I took in a preview to Prof Sube Banerjee’s upcoming event in Canberra during the plenary session after lunch. He is a very entertaining and engaging presenter, speaking to the audience about multimorbidity in dementia. He highlights an area that I love about geriatric medicine, the complexity and challenges associated with safely managing multiple co-morbidities in older frail adults. He asks us to question and consider re-writing the rules of managing these patients in the 21st century. This is particularly important given that more people are living longer with multiple conditions, which increase hospital admissions and reliance on emergency services. He logically explains that the model of ‘superspecialism’ fails to maintain overall health as we have lost the generalist approach to treatment and we struggle to manage complex patients.

Sube highlighted pain management as a particularly poor area of management in patients with dementia; post-surgical patients with dementia received 50% less on average pain relief than patients without dementia which is something I find very concerning and will keep further to the front of my mind during my clinical role. People with dementia can’t communicate their pain or need for pain relief or effectively use patient controlled analgesic systems. They are also more risk of delirium and often get antipsychotics for agitation rather than analgesia.
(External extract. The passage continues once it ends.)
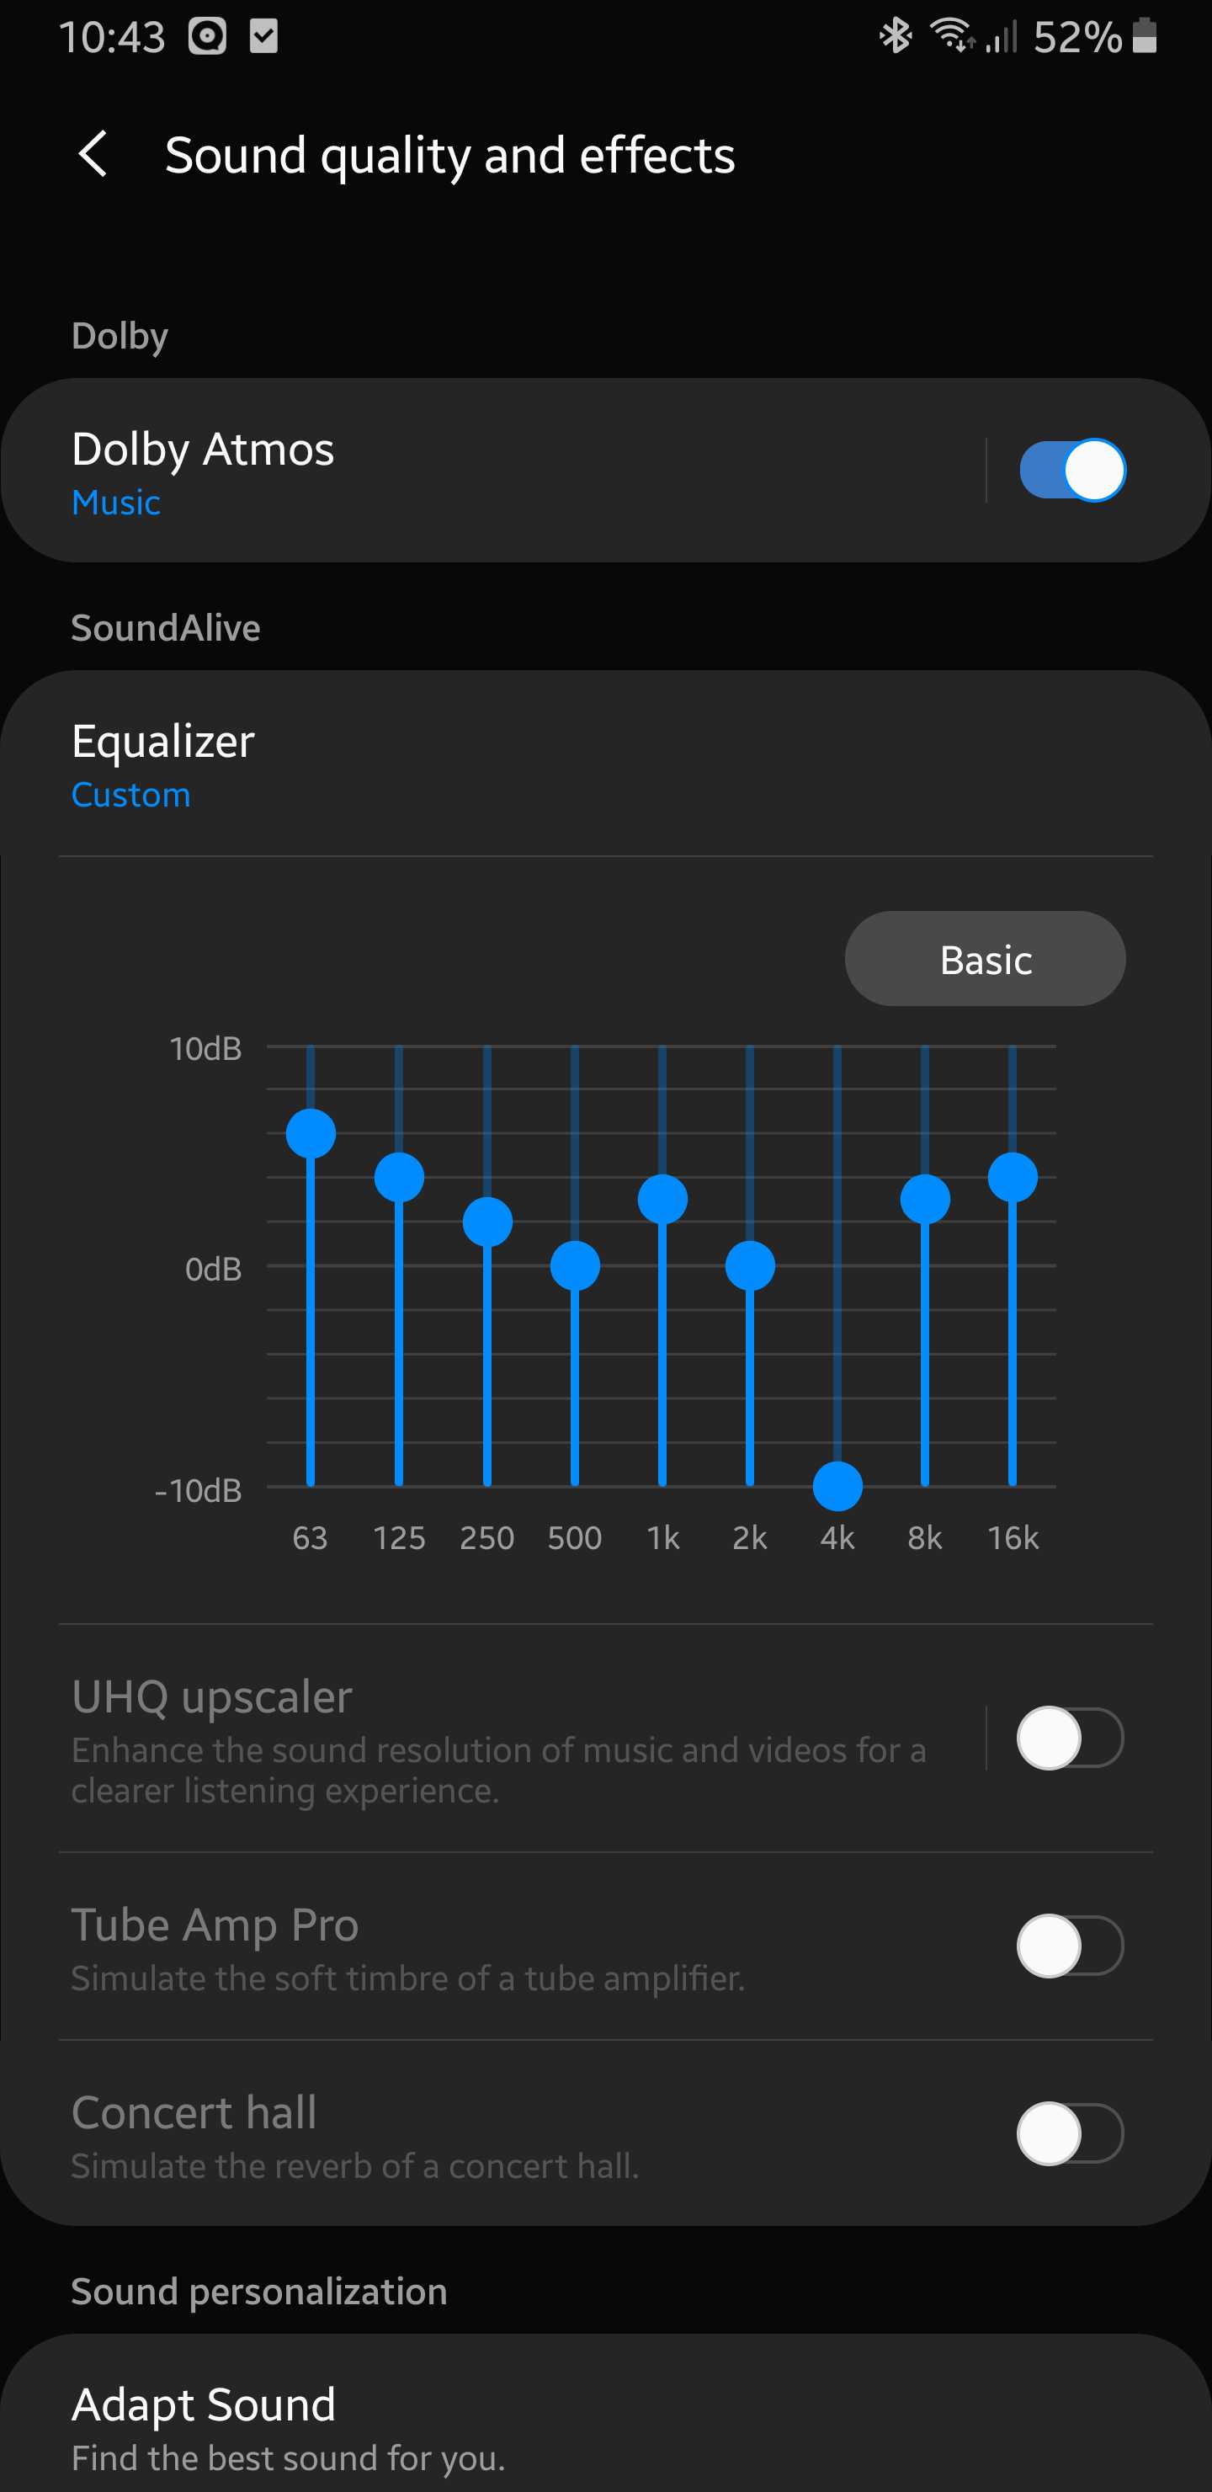Tap the screen recorder notification icon
The height and width of the screenshot is (2492, 1212).
[207, 37]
I look forward to seeing him speak again in Canberra after the conference.

The social side of the Conference as I was forewarned was just as exciting and I was not disappointed. The Conference Dinner, themed, with a 1950's inspired Rock 'n 'Roll, Rockabilly, Glamorous feel.

Overall, attending the 2017 AAG Annual conference was a fantastic learning and networking opportunity, and I would highly recommend attending these types of events to early career researchers to broaden their professional contact networks and gain a better understanding about how much work is involved in supporting older people, whether in residential care or community.